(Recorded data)
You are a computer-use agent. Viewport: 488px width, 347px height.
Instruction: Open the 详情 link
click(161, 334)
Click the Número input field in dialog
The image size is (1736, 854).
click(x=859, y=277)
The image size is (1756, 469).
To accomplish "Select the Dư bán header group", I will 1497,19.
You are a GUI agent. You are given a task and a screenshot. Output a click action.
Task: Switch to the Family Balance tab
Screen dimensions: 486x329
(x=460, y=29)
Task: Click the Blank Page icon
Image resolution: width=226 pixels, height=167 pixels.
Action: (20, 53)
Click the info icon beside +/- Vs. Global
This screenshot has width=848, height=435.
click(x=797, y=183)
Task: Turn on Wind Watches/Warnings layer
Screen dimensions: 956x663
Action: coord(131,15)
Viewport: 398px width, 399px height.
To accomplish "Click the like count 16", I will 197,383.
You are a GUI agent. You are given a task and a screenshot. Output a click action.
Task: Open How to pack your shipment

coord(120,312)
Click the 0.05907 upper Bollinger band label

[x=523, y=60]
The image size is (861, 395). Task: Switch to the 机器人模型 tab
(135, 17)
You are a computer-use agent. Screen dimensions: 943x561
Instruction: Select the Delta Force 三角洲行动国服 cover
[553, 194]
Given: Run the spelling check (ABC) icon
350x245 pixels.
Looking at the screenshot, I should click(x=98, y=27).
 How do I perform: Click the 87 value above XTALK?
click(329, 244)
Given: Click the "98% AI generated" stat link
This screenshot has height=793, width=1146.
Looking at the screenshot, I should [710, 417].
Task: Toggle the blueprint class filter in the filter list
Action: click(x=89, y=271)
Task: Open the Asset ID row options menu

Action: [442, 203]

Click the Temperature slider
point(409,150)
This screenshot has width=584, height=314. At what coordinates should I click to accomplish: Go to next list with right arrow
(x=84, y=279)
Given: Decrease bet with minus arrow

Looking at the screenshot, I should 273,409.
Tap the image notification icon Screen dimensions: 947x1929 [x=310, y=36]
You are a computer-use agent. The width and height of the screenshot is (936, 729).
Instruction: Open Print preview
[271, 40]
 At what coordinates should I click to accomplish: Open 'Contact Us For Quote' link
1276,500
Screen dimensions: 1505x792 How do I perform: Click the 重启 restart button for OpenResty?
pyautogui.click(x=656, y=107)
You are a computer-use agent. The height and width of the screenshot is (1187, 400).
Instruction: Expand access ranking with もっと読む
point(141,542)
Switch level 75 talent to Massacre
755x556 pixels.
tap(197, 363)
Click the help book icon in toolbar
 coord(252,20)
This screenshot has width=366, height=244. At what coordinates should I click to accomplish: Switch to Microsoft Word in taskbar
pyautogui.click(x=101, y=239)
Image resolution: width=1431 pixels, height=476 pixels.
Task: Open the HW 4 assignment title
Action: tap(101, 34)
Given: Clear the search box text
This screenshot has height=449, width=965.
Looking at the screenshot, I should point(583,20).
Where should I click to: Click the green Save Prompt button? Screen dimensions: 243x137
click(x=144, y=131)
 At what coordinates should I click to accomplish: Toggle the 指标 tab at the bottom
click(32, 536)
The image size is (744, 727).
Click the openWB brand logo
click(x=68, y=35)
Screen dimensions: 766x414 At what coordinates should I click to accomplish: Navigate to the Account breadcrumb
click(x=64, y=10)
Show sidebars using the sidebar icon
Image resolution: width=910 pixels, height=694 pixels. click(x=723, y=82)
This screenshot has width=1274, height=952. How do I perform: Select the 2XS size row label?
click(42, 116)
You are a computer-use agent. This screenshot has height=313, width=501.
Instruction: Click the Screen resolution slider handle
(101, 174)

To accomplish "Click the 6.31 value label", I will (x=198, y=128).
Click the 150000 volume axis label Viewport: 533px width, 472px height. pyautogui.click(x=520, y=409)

| What you have to do |
Return all of the above records exactly, leaving no line out.

| Output of the exercise |
You are a computer-use agent. Viewport: 488px width, 347px height.
Instruction: Open the 详情 link
click(161, 334)
Click the Número input field in dialog
The image size is (1736, 854).
click(x=859, y=277)
The image size is (1756, 469).
To accomplish "Select the Dư bán header group", I will 1497,19.
You are a GUI agent. You are given a task and a screenshot. Output a click action.
Task: Switch to the Family Balance tab
Screen dimensions: 486x329
(x=460, y=29)
Task: Click the Blank Page icon
Image resolution: width=226 pixels, height=167 pixels.
Action: (20, 53)
Click the info icon beside +/- Vs. Global
This screenshot has width=848, height=435.
click(x=797, y=183)
Task: Turn on Wind Watches/Warnings layer
Screen dimensions: 956x663
Action: coord(131,15)
Viewport: 398px width, 399px height.
To accomplish "Click the like count 16", I will 197,383.
You are a GUI agent. You are given a task and a screenshot. Output a click action.
Task: Open How to pack your shipment

coord(120,312)
Click the 0.05907 upper Bollinger band label

[x=523, y=60]
The image size is (861, 395). Task: Switch to the 机器人模型 tab
(135, 17)
You are a computer-use agent. Screen dimensions: 943x561
Instruction: Select the Delta Force 三角洲行动国服 cover
[553, 194]
Given: Run the spelling check (ABC) icon
350x245 pixels.
Looking at the screenshot, I should click(x=98, y=27).
 How do I perform: Click the 87 value above XTALK?
click(329, 244)
Given: Click the "98% AI generated" stat link
This screenshot has height=793, width=1146.
Looking at the screenshot, I should [710, 417].
Task: Toggle the blueprint class filter in the filter list
Action: click(x=89, y=271)
Task: Open the Asset ID row options menu

Action: [442, 203]

Click the Temperature slider
point(409,150)
This screenshot has width=584, height=314. At what coordinates should I click to accomplish: Go to next list with right arrow
(x=84, y=279)
Given: Decrease bet with minus arrow

Looking at the screenshot, I should 273,409.
Tap the image notification icon Screen dimensions: 947x1929 [x=310, y=36]
You are a computer-use agent. The width and height of the screenshot is (936, 729).
Instruction: Open Print preview
[271, 40]
 At what coordinates should I click to accomplish: Open 'Contact Us For Quote' link
1276,500
Screen dimensions: 1505x792 How do I perform: Click the 重启 restart button for OpenResty?
pyautogui.click(x=656, y=107)
You are a computer-use agent. The height and width of the screenshot is (1187, 400).
Instruction: Expand access ranking with もっと読む
point(141,542)
Switch level 75 talent to Massacre
755x556 pixels.
tap(197, 363)
Click the help book icon in toolbar
 coord(252,20)
This screenshot has width=366, height=244. At what coordinates should I click to accomplish: Switch to Microsoft Word in taskbar
pyautogui.click(x=101, y=239)
Image resolution: width=1431 pixels, height=476 pixels.
Task: Open the HW 4 assignment title
Action: tap(101, 34)
Given: Clear the search box text
This screenshot has height=449, width=965.
Looking at the screenshot, I should point(583,20).
Where should I click to: Click the green Save Prompt button? Screen dimensions: 243x137
click(x=144, y=131)
 At what coordinates should I click to accomplish: Toggle the 指标 tab at the bottom
click(32, 536)
The image size is (744, 727).
Click the openWB brand logo
click(x=68, y=35)
Screen dimensions: 766x414 At what coordinates should I click to accomplish: Navigate to the Account breadcrumb
click(x=64, y=10)
Show sidebars using the sidebar icon
Image resolution: width=910 pixels, height=694 pixels. click(x=723, y=82)
This screenshot has width=1274, height=952. How do I perform: Select the 2XS size row label?
click(42, 116)
You are a computer-use agent. This screenshot has height=313, width=501.
Instruction: Click the Screen resolution slider handle
(101, 174)

To accomplish "Click the 6.31 value label", I will (x=198, y=128).
Click the 150000 volume axis label Viewport: 533px width, 472px height. pyautogui.click(x=520, y=409)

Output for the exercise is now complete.